Re: OP. I would think that ego-death is probably the most common mystical experience. What it means, who knows.

I **know ** they do. But I suspect very few of them realize that it’s reciprocated. “Poor atheists. How dreary the world must be for them!” is a fairly common sentiment.

Well said.

I think I understand that feeling - it would be a boring universe if we understood it completely, and I’m glad there are things in the universe we can’t explain. I’d try to explain it, of course, and I know that eventually it will be completely explained, which is what disqualifies me as a mystic. But in the meantime I’m happy that there’s a seemingly inexhaustible supply of mysteries in this universe.

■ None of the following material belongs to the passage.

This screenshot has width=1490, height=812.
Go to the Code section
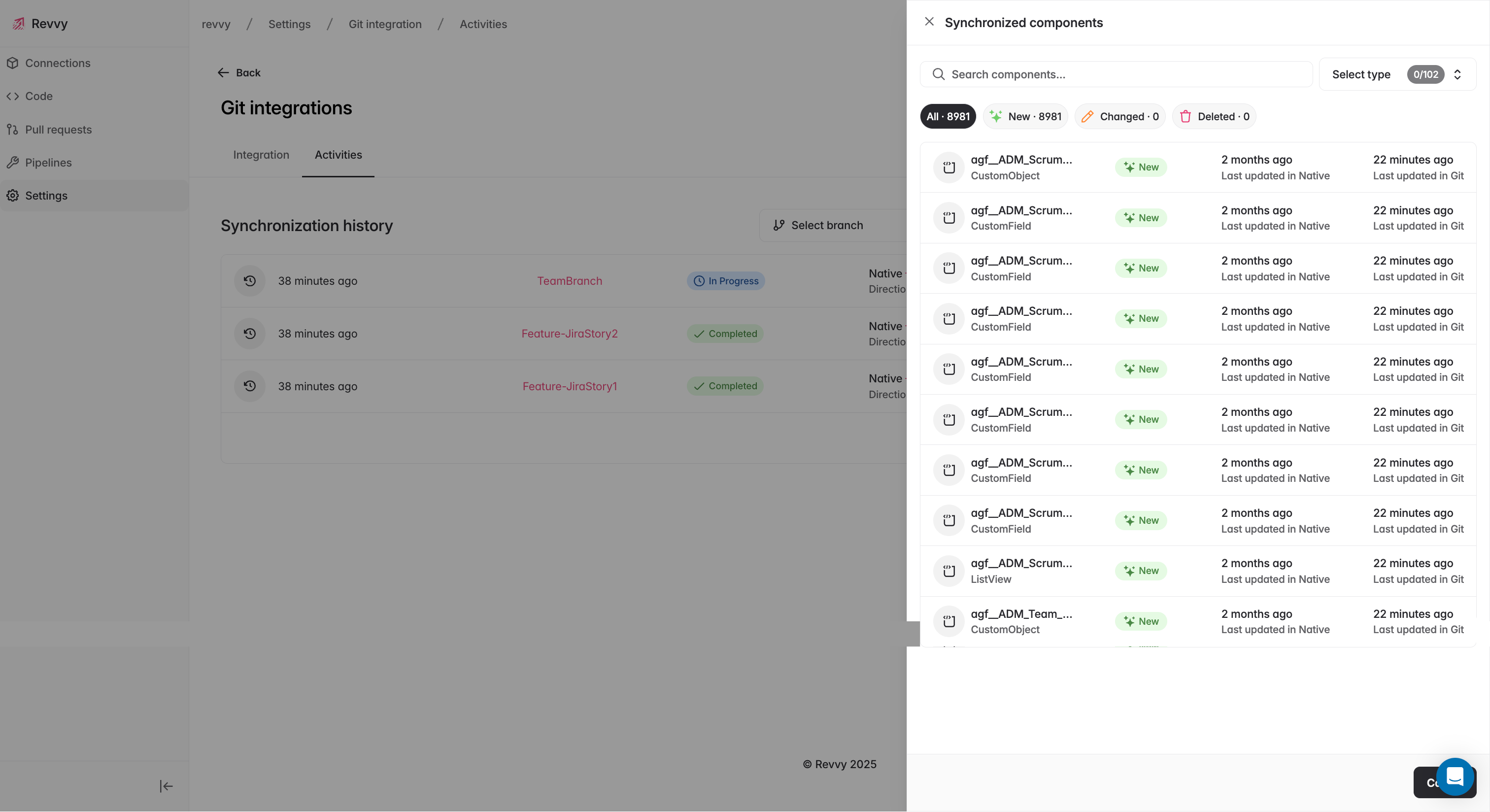tap(39, 96)
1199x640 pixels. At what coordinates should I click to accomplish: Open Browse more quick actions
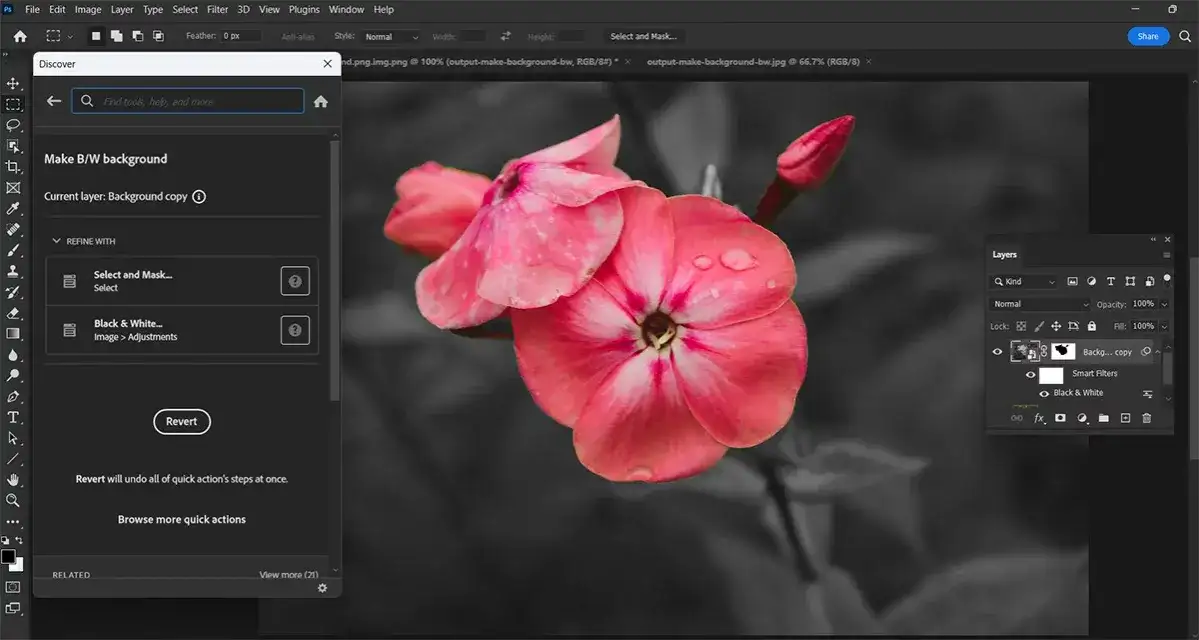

I’m a fairly skeptical person. That doesn’t mean I never experience anything I can’t explain, but it does mean I don’t jump to far-fetched conclusions, no matter how popular they might be. Once in my life, I saw a UFO. I saw an object moving through the sky in such a way that I was convinced it was not an aircraft, satellite or other commonplace thing. It was quite literally an unidentified flying object. But my skeptical nature means that I didn’t immediately assume it was an alien spacecraft. I just know it was something unusual that I still can’t explain. And that’s fine. I’m OK with saying, “I don’t know.” I guess that’s why I’m an agnostic. Heh…

When it comes to skepticism vs. mysticism, I find the the Bad Astronomer’s recent words say it best.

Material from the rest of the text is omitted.